Despite the variety of sizes, Van Wagner deployed a producer at each venue to ensure a somewhat similar experience for all fans throughout all participating stadiums.

“We’ve tried to keep that consistent amongst all venues,” says Zerunyan. “[For example], the audio at Hinkle Fieldhouse feels very intimate, and the audio stays in there, but, at Lucas Oil, it’s not the same environment when you have fans everywhere.”

COVID-19 has obvious effects on who can attend these games, but, from Van Wagner’s point of view, the makeup of each crowd affects what content can be pushed out and when. Smaller venues, such as Assembly Hall, allowed only immediate family and friends into the stands, whereas audiences at larger venues have comprised raucous student sections and generic fans of college basketball.

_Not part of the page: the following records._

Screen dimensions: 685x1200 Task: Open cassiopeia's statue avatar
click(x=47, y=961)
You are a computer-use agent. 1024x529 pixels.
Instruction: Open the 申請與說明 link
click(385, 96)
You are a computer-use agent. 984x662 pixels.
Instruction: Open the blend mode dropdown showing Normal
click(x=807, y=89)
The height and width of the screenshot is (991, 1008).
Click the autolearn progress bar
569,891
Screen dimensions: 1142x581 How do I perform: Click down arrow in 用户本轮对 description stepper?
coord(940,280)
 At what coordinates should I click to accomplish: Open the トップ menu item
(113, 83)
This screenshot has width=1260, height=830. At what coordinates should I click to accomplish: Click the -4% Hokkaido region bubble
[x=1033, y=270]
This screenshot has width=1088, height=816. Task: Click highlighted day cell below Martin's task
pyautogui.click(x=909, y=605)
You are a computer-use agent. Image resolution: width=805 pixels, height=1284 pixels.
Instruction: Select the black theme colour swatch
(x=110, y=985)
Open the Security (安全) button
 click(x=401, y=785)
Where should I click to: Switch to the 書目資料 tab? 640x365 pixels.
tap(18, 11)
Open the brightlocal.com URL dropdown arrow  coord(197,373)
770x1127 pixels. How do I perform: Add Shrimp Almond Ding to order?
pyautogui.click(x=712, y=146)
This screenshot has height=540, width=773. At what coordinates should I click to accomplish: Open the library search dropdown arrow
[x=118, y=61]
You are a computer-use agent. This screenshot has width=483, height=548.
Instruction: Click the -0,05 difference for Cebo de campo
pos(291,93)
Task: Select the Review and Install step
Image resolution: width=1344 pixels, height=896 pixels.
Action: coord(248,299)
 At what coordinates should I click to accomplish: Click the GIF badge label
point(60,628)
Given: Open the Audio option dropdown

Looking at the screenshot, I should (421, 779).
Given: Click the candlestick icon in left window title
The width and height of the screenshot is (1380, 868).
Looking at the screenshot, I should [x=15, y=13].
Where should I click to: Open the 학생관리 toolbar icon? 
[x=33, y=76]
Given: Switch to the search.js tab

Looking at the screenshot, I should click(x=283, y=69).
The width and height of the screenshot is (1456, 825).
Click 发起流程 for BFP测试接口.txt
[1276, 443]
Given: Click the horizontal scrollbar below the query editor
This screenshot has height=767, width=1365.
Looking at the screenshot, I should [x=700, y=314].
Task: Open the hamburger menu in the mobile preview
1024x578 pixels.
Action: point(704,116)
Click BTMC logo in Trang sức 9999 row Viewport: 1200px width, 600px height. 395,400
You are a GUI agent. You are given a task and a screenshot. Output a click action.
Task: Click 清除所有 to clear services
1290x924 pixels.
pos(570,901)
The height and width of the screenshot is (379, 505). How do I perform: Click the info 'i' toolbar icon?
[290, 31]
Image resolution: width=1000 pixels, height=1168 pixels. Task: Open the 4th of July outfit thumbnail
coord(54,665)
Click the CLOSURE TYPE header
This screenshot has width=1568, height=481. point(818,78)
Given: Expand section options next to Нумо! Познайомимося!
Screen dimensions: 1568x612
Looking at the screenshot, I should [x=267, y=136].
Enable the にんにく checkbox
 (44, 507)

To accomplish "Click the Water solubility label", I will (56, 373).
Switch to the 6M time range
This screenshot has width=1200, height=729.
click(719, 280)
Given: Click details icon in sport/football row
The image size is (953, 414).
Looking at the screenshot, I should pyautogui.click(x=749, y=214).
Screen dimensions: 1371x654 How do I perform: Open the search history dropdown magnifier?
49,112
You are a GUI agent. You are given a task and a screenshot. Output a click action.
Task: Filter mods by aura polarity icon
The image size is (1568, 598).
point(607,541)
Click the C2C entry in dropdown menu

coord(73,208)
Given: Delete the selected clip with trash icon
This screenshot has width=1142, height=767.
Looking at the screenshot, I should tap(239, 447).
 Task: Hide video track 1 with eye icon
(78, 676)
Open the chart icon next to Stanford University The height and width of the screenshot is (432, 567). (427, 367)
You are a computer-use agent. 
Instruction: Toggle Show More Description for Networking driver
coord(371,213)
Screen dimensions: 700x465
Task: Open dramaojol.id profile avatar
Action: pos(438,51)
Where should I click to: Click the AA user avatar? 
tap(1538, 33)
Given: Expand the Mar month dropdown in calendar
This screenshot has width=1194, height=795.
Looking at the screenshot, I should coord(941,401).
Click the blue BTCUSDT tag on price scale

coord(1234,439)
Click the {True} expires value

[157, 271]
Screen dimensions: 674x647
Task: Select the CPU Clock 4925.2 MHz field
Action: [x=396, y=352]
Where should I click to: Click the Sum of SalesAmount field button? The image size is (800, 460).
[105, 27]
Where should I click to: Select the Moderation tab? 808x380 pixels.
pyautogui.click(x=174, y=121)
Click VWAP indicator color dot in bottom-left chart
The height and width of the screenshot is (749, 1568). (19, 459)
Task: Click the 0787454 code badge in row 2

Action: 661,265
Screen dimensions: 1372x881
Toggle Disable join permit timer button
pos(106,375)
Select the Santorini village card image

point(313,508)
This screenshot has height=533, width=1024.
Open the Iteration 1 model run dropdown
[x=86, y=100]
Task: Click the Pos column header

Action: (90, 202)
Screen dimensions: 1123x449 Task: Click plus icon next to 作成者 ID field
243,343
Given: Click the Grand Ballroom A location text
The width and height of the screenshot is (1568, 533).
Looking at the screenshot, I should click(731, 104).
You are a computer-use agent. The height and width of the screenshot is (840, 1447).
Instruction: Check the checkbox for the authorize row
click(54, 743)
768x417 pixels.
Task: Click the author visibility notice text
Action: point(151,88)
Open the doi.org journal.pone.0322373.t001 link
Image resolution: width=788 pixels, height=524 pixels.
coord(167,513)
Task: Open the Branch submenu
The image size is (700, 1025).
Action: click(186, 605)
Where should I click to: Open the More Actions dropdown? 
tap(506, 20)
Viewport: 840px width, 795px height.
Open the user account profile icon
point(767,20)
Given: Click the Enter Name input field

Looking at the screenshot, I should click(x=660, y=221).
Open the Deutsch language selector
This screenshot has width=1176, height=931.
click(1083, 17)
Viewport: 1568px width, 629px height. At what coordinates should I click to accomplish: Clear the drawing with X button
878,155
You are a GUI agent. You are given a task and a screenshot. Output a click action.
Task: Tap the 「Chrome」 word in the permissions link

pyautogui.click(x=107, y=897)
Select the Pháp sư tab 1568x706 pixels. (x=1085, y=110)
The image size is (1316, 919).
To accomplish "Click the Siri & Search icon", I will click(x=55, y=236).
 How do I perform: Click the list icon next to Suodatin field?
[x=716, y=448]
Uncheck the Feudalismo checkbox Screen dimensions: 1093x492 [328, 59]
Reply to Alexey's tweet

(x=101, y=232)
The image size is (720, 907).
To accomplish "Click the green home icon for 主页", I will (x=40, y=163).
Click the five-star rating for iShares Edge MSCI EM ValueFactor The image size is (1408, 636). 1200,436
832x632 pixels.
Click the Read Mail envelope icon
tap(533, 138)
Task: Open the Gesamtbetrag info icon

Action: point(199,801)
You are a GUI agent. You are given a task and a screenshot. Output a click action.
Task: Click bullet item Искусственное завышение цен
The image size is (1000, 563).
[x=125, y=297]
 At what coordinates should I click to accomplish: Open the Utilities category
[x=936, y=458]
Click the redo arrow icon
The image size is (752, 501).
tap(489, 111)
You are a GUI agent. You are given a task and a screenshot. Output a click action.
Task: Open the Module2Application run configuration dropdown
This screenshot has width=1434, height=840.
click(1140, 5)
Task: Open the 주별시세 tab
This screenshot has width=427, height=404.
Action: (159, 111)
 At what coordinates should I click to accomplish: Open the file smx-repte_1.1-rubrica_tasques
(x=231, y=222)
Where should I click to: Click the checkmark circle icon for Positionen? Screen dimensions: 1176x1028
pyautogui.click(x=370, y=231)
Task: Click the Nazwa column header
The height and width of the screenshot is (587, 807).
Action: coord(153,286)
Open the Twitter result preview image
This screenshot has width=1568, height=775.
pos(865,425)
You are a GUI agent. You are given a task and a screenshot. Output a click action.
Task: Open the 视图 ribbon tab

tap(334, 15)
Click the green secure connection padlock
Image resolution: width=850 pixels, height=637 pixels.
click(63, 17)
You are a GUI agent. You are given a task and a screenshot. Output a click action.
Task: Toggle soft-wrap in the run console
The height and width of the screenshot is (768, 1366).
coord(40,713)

“When Loyola Chicago and Illinois played, the place was packed with two loud fanbases,” says Zerunyan. “The NCAA worked with Firehouse Productions to bring in supplemental crowd noise, so you heard it more in one venue than you did in others, based on the number of fans that were inside.”

During the early rounds, production deadlines were more frequent than at the end of the tournament. As the person leading the way, Kehn has seen a change in the way content has been produced and helped the team shift from “March Madness” mode to putting all efforts on the last two days of competition.

“There’s some overlap between March Madness and Final Four,” he notes, “but we have an almost entirely other team that proofs every piece of content across the board. This was also the first year when we relied on complete digital delivery; we would typically send hard drives out to venues.”

What’s To Come: Title Game Sets Up Future Events on Normalized 2021 Calendar

After an entire year away from college basketball’s greatest treasure, Van Wagner is more than ready to put a bow on a tournament that saw only one cancellation due to the pandemic. Throughout the team’s time in Indianapolis, the process has forced everyone to think differently and adapt to production hurdles that they wouldn’t ordinarily have to during a normal year. When the ball is tipped off, the trophy is raised, and the confetti falls, it’ll be another marquee event for Van Wagner and another step closer to a more normalized schedule of events in 2021.

“We’ve been forced into rethinking some things this year,” says Kehn. “It has been a really healthy exercise to go through. Even on elements that we aren’t changing this year, we’re definitely learning techniques that can be applied towards the tournament next year.”